Semalaman aku sudah tidak bisa tidur, melihat suami yang pulas dalam dengkurnya, membuat rasa kantuk yang tadi benar-benar melekat setelah sholat tarawih hilang seketika.
Membanyangkan besok jam segini aku sudah bisa di dekat Emak, kalau masih tak bisa tidur lagi besok pasti ada yang menemani, itu saja sudah menyenangkan. Jam sudah menunjukkan jam 2.00 pagi. Tak lama lagi waktu sahur tiba, sebaiknya aku sholat tahujud dulu sekarang.
Aku putuskan untuk turun dari ranjang. Mengambil air wudhu dan sholat tahajut 2 rokaat untuk memohon keselamatan perjalanan besok pagi. Setelah selesai, aku mengecek kembali tas-tas yang sudah aku siapkan dari kemarin. Satu tas rangsel lumayan besar, 1 tas koper, 2 tas jinjing berisi oleh-oleh buat Emak dan ponakan-ponakan. Aku sudah membayangkan betapa mereka menyukai apa yang nanti aku bawa. Walaupun harganya tak seberapa, berupa gelang-gelang dari batu dan kayu yang merupakan kerajinan tangan khas daerah yang aku tinggal sekarang.
Lima tahun sudah sejak kami memutuskan untuk merantau ke tanah Borneo, baru kali ini kami berkesempatan pulang mudik menjelang hari lebaran.
Aku mengingat kembali, tahun-tahun awal kami di Borneo. Semua memulai dari nol. Suami belum mempunyai pekerjaan tetap, bahkan untuk membayar uang kontrakan yang tak seberapa kami masih merasa berat. Untunglah pemilik rumah mengerti, kami diberi kelonggaran untuk membayar secara bulanan yang lebih ringan.

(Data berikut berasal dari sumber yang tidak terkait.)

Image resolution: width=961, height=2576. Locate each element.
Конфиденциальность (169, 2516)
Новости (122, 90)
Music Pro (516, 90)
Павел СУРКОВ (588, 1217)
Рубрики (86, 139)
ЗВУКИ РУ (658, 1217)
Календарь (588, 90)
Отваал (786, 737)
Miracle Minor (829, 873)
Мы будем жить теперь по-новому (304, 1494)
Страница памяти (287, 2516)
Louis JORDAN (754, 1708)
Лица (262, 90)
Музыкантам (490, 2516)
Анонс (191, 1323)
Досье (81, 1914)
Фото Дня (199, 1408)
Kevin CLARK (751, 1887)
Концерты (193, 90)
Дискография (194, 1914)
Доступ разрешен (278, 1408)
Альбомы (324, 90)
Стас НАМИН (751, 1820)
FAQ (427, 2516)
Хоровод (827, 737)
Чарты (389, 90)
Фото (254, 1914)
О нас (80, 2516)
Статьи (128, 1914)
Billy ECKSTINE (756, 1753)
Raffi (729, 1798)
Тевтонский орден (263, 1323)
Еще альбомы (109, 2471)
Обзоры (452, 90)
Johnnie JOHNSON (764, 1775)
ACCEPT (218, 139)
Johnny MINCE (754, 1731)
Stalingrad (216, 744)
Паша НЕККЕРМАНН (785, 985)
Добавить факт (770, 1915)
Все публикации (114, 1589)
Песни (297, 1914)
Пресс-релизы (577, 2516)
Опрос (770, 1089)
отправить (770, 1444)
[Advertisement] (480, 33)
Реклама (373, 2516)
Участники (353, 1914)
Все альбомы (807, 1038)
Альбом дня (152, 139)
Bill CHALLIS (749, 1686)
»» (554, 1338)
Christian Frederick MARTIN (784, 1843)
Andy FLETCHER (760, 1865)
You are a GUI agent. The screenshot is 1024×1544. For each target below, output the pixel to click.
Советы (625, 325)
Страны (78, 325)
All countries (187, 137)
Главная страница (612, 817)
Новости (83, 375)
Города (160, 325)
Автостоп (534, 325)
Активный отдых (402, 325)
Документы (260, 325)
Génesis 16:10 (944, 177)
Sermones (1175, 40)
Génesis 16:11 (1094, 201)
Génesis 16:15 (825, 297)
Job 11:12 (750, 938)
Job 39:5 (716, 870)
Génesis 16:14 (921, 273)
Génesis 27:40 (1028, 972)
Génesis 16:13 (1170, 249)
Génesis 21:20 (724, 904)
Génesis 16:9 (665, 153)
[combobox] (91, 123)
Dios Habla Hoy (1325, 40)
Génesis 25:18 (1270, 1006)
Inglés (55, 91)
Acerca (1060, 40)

Lebaran tahun pertama, kami hanya bisa membeli separoh ekor ayam kampung untuk dimasak opor, agar rasa lebaran di kampung halaman tetap terasa walaupun kami ada jauh di pelosok Borneo. Suara Emak di ujung telfon membuat aku tak tahan lagi untuk tidak menumpahkan air mata kerinduan. Kami mohon maaf sebesar-besarnya, karena belum bisa menemani Emak berlebaran kala itu. Untunglah tetangga kanan kiri yang merupakan penduduk asli di sini baik, kami diundang untuk sekedar menikmati Soto Banjar dan wadai bingka waluh di rumah mereka.
Tahun kedua di perantauan, ternyata kami belum bisa pulang juga, saat lebaran tiba. Karena suamiku baru saja mendapatkan pekerjaan, di sebuah perusahaan tambang batubara. Karena belum lama bekerja, tak ada libur, jatah cuti pun masih beberapa bulan lagi. Bahkan suami tetap bekerja setelah sholat Iedul Fitri selesai. Ya sudahlah. Aku sendirian di rumah, paling hanya ke tetangga yang dekat saja yang sudah kenal. Karena kami sudah berpindah kota dari yang lebaran pertama dulu.
Ternyata di lebaran tahun ketiga, kami juga tak bisa pulang lagi. Karena lebaran tidak bertepatan dengan jatah cuti suami. Sebagai karyawan kami harus patuh pada aturan dan jadwal kerja yang sudah dibuat. Aku hanya bisa mengirimi Emak di rumah, dengan Amplang, makanan khas daerah tempat aku bermukim sekarang. Sambil menangis ditelfon, mohon maaf yang sebesar-besarnya kepada Emak, karena ternyata tak bisa mudik lebaran lagi. Untunglah Emak pengertian, mengikhlaskan kami tidak datang secara fisik, namun seiap saat aku menelfon Emak, menemaninya melalui suara.
Syukur Alhamdulillah, walaupun jauh dari kampung halaman, aku berusaha memasak hidangan lebaran ala kampung kami di Jawa. Ketupat, lepet, opor ayam, membikin kue keciput, kacang bawang dan semprit sagu. Dan ternyata tetangga yang datang suka dengan hidangan yang kami sajikan, karena lain dari yang lain.
Lebaran tahun ke empat, suamiku baru saja pindah ke perusahaan lain, lain kota pula. Kami baru saja pindah boyongan ke kota ini, yang merupakan kota sebelah dengan kota yang sebelumnya, namun tempatnya jauh lebih pelosok. Karena desa tempat kami tinggal sekarang hanya bisa di tempuh dengan speetboad selama 3 jam atau melalui jalan lumpur di perkebunan kelapa sawit selama hampir empat jam untuk mencapai kota.
Waktu lebaran kami masih berbenah rumah kontrakan yang baru, rumah yang sangat sederhana. Berupa rumah panggung kayu yang lumayan tinggi, dan luas.